(Stored items)
::::
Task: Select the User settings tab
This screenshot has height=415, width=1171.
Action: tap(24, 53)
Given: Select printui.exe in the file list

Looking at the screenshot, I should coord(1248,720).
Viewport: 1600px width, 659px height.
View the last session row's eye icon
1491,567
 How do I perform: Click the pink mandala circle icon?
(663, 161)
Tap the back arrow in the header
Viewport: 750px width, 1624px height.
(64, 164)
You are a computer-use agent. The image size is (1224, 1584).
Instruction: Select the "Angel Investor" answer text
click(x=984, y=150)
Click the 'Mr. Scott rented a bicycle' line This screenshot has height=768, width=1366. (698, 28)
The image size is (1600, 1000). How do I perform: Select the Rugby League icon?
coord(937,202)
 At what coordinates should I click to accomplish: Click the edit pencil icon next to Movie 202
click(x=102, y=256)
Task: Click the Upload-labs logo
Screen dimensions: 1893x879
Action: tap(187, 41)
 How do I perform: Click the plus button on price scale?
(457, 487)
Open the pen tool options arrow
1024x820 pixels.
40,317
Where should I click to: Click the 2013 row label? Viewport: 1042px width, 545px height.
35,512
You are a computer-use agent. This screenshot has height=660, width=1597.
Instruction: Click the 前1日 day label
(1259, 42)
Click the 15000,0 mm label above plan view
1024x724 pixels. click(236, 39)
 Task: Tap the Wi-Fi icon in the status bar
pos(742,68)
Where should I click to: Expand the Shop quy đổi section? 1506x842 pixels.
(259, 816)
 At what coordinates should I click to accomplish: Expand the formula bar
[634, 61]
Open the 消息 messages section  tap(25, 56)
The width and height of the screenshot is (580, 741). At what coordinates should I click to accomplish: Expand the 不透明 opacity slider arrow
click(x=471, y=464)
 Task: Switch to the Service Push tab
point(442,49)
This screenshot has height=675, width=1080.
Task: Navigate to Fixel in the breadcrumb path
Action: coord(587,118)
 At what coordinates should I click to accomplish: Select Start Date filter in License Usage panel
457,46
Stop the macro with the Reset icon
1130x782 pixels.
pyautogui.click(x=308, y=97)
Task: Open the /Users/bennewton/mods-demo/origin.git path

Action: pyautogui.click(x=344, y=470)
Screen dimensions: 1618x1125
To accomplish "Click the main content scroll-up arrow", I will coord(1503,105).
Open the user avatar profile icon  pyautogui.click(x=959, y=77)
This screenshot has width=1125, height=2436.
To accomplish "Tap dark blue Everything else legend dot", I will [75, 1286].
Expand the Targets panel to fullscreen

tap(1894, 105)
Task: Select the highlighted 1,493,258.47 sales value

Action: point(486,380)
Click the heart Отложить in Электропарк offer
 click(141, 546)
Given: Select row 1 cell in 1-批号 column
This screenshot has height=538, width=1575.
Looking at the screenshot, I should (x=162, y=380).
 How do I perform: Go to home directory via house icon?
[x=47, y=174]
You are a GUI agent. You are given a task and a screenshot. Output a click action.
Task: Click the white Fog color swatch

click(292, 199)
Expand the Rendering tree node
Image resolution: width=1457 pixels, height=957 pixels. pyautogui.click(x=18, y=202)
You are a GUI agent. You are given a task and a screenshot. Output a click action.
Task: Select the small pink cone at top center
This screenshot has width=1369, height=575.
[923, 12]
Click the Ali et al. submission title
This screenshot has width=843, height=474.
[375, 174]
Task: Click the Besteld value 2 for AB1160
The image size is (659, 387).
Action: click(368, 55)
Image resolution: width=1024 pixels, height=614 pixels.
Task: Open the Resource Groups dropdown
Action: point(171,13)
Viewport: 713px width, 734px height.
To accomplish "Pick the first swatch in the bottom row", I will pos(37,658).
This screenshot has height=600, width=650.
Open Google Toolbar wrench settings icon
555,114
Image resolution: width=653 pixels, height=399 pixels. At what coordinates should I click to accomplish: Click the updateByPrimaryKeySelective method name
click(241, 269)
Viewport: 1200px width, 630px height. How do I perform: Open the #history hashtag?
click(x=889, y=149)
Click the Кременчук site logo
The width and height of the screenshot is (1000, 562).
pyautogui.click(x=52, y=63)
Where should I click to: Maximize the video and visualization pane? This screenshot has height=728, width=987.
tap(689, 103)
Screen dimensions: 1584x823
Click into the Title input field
::::
What the task requires:
Copy out, exactly and alone, the lines of the entries above between the ones holding "How do I perform: Go" and "Task: Click the Besteld value 2 for AB1160", inclusive.

Expected answer:
 How do I perform: Go to home directory via house icon?
[x=47, y=174]
You are a GUI agent. You are given a task and a screenshot. Output a click action.
Task: Click the white Fog color swatch

click(292, 199)
Expand the Rendering tree node
Image resolution: width=1457 pixels, height=957 pixels. pyautogui.click(x=18, y=202)
You are a GUI agent. You are given a task and a screenshot. Output a click action.
Task: Select the small pink cone at top center
This screenshot has width=1369, height=575.
[923, 12]
Click the Ali et al. submission title
This screenshot has width=843, height=474.
[375, 174]
Task: Click the Besteld value 2 for AB1160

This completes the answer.